Incorporating an interview with Doyle, Randy Dotinga's review in the Christian Science Monitor described the importance the PT-109 saga had on Kennedy's future career. Dotinga noted that "The heroic saga of PT 109 – which was immortalized in a classic 1944 New Yorker article by John Hersey... relentlessly distributed by the Kennedy campaigns – perfectly insulated Kennedy from charges of being an undistinguished playboy politician by transfiguring him into a mythic action-war-hero." Dotinga also described the important role the PT-109 story played in Kennedy's Presidential primary victories further noting that "in the May 1960 Democratic presidential primary in West Virginia when it looked like Hubert Humphrey might force JFK out of the race, the Kennedy campaign "Swift Boated" Humphrey by falsely implying he was a draft dodger, using the PT 109 story as the coup de grace that forced Humphrey to quit the race in disgust and despair. That cleared the way for Kennedy to seize the Democratic nomination."

James Endrst of the USA Today Journal News, noted that JFK's father was largely responsible for launching JFK into political prominence using the PT-109 saga. He wrote "For Joseph P. Kennedy Sr., it was the break he had been looking for and the story became the vessel that would launch JFK into political prominence (after the death of eldest son Joseph P. Kennedy Jr. on a flying mission in 1944). It would empower the family dynasty, and eventually lead to the oval office." Joseph Kennedy used his knowledge of public relations, and his contacts in the media to get William Hershey's story of the PT-109 saga into American media including the widely read Reader's Digest.
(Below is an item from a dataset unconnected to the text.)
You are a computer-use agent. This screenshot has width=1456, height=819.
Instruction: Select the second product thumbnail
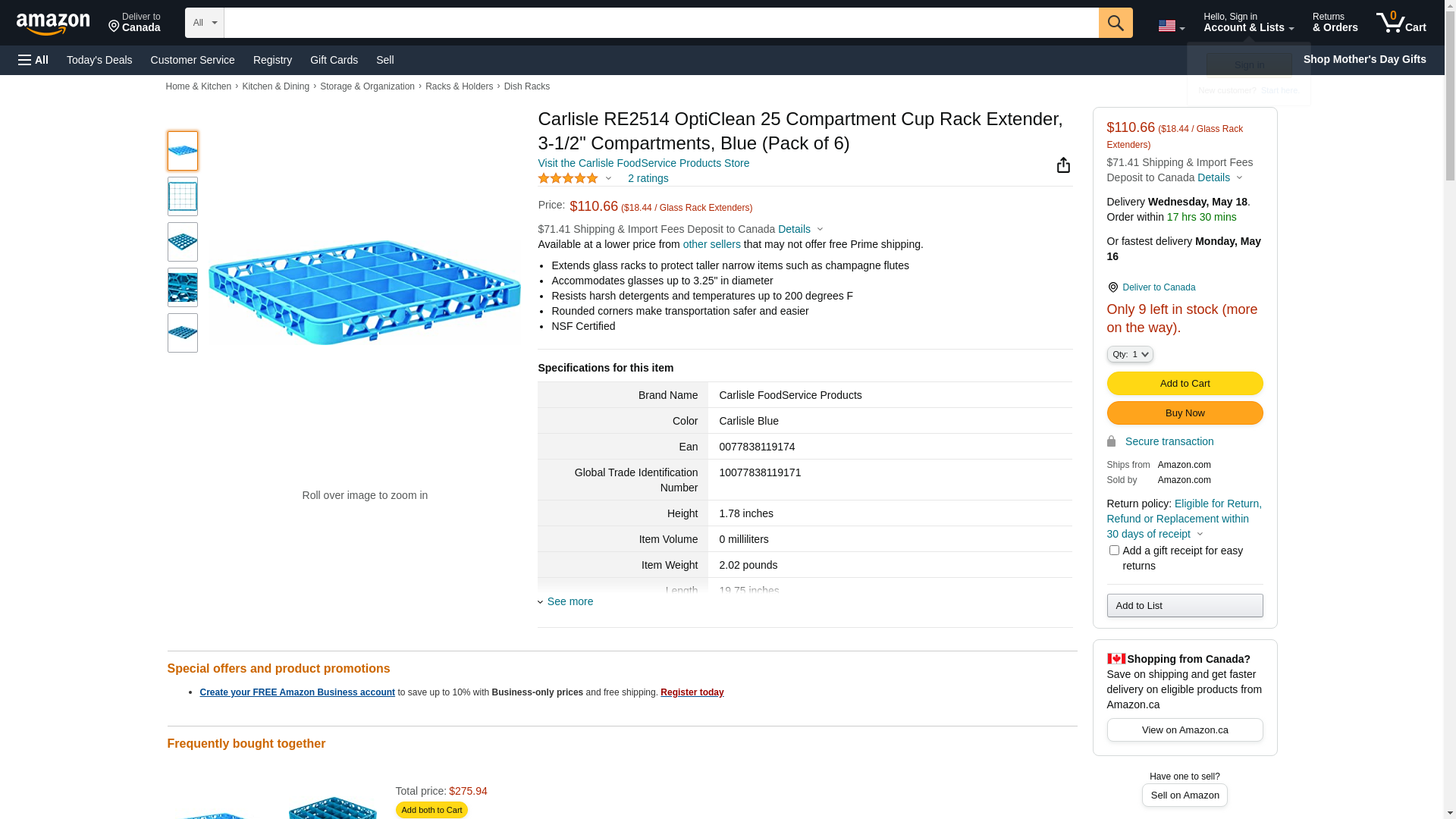pyautogui.click(x=183, y=196)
Author David Resins wrote a positive review, emphasizing the added detail and new research in the new novel. He noted, "The hallmark of a terrific history is when you think you know the story and discover that there's so much more. William Doyle's PT 109 infuses an iconic tale with new information and insights, and in the telling deepens our understanding of the young John F. Kennedy's courageous 'origin' story".

Author Douglas Brinkley also praises the new insights into Kennedy provided by the book's original research when he writes "William Doyle's PT-109 is a masterfully written book on John F. Kennedy's World War II service. Every page sparkles with keen insight and fresh research. Highly recommended."